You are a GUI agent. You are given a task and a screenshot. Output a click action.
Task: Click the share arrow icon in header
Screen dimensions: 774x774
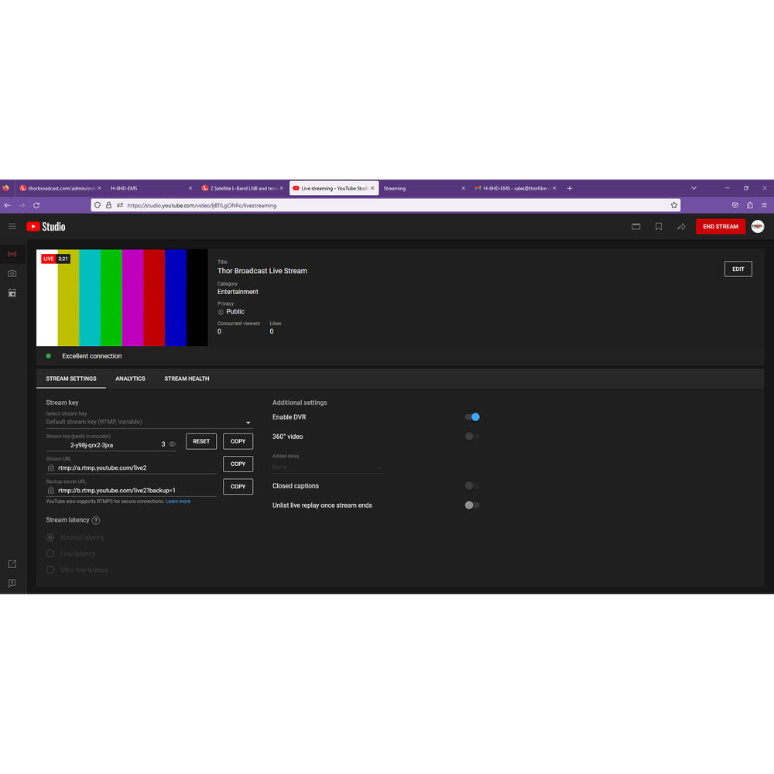tap(681, 227)
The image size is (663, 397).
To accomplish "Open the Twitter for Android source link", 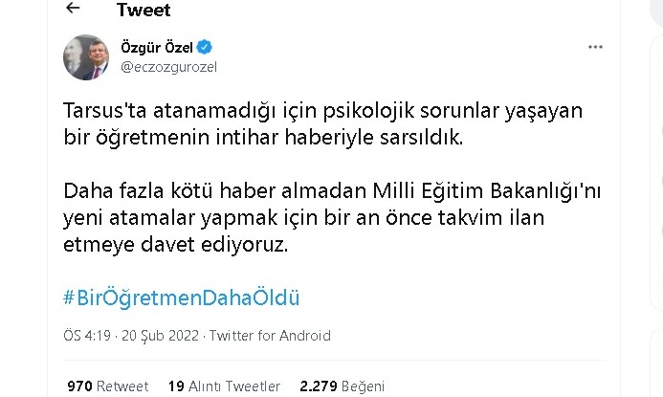I will 269,336.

══════════

* **Problem requirements**:
Pictures should not appear; only the lines from the start of the listing above to the line containing "The image size is (663, 397).", both ends included, are to be repeated exactly.

* **Solved exercise**:
You are a GUI agent. You are given a task and a screenshot. Output a click action.
Task: Click the share arrow icon in header
Screen dimensions: 774x774
tap(681, 227)
The image size is (663, 397).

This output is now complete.